New York's Dismal Unemployment Numbers Mean 1 In 7 Out Of Work

New York's Dismal Unemployment Numbers Mean 1 In 7 Out Of Work

NEW YORK -- The state, and particularly the city, of New York may be doing well compared to the rest of the country, but nearly two years after the Great Recession technically ended, the jobs market is still miserable.

The state's official July 2011 unemployment rate of 8 percent, more than a point lower than the country as a whole, doesn't tell the full story of the economic downturn's toll, according to a new report from the union-backed Fiscal Policy Institute. The rate doesn't take into account New Yorkers who have simply given up on finding a job, the report says.

When you factor in discouraged job-seekers along with the underemployed, one in seven New Yorkers, or 1.4 million people, are out of work -- a depressing 9.6 percent of the workforce, according to the report released on Wednesday.

The out-of-work are so disheartened, said James Parrott, chief economist for the Fiscal Policy Institute, "because job growth has been anemic, and duration of unemployment has been at record long levels, so people give up looking for work."

For New York state to get back to where it stood before the recession, it would need to add an additional 512,000 jobs -- at a time when the entire country added zero new jobs this month, according to the latest report from the Bureau of Labor Statistics.

Particularly down on their luck are the Hudson valley, which lost 4 percent of its jobs over the last three years, and suburban downstate counties, which have chalked up a 3.6 percent job loss.

Black and Latino unemployment rates are also sky high compared to those for other racial and ethnic groups in New York. The report says that unemployment was 15.6 percent among blacks and 11.7 percent among Hispanics in the first half of 2011 -- in both cases about twice as worse as the rates from 2007-2008.

"They were sort of the last hired and the first to be fired," Parrott said.

He noted that while New York City has weathered the recession relatively well, "in the areas where job growth has occurred over the last couple of years -- to the extent that that's professional services, whites hold a disproportionate number of jobs."

It's even possible, Parrott added, that recent college graduates coming from out of state have crowded out some opportunities for Latinos.

"In the restaurant sector, it's probably the case that Hispanics would have been more likely to get some of those jobs that have been going to whites," Parrott said.

Parrott said he believes the solutions lie mostly out of state. It would be "impossible" for New York to fix the jobs crisis on its own, he said. "There have to be the right sort of policies out of Washington. Hopefully the president's speech next week will be ambitious."

President Obama will address a joint session of Congress next Thursday with his plan for improving the employment outlook.

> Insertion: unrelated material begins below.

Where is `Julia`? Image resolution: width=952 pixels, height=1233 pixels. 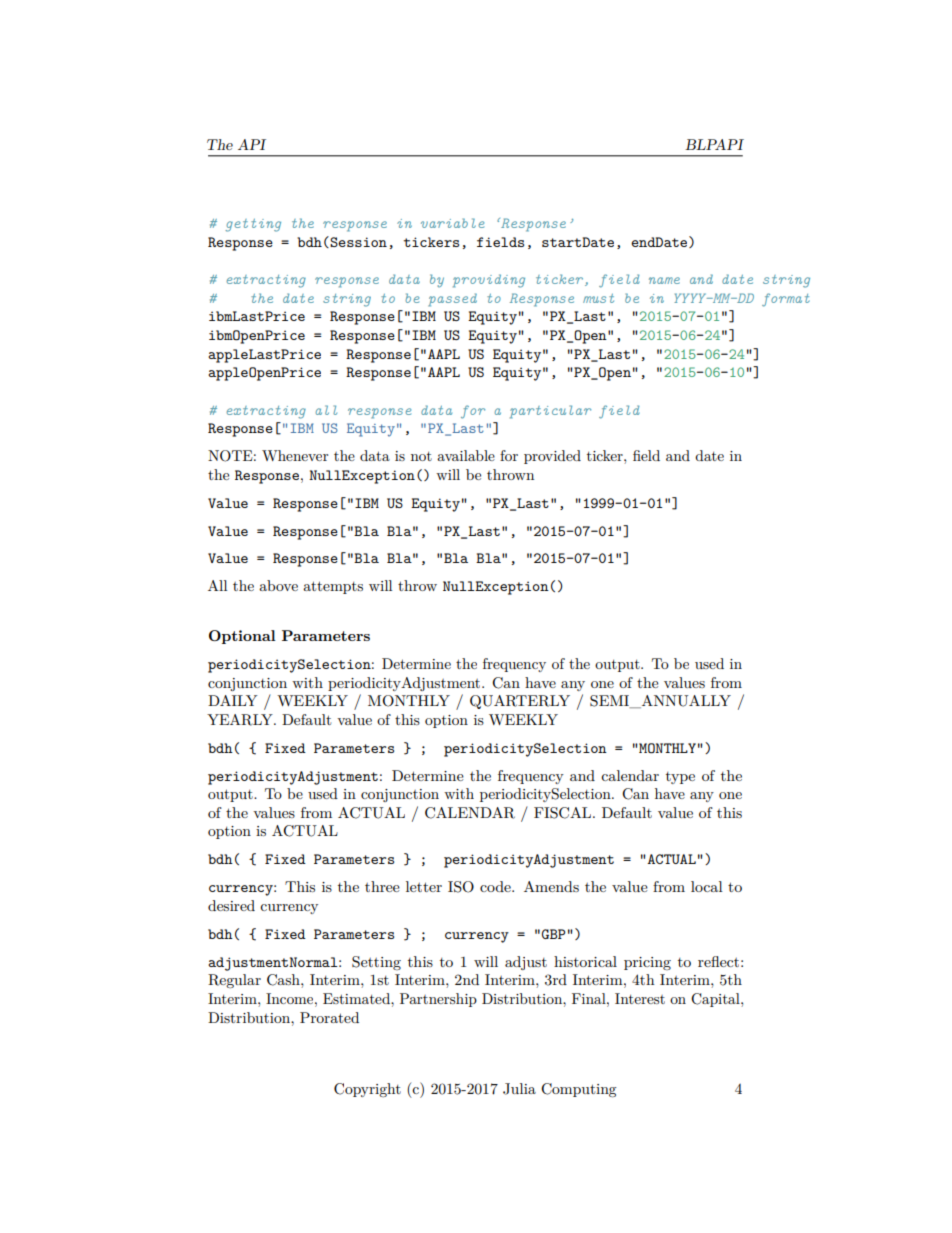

The Fiscal Policy Institute's prescription calls for more federal stimulus. New York State might be able to do something at the margins, Parrott said, by keeping 20-30,000 public employees on the payroll if it retains the "millionaire's tax" on high-income earners, set to expire at the end of the year. Gov. Andrew Cuomo opposes extending the tax.

"We're starting to see the adverse effects of a state budget balanced entirely on the cuts side," Parrott said.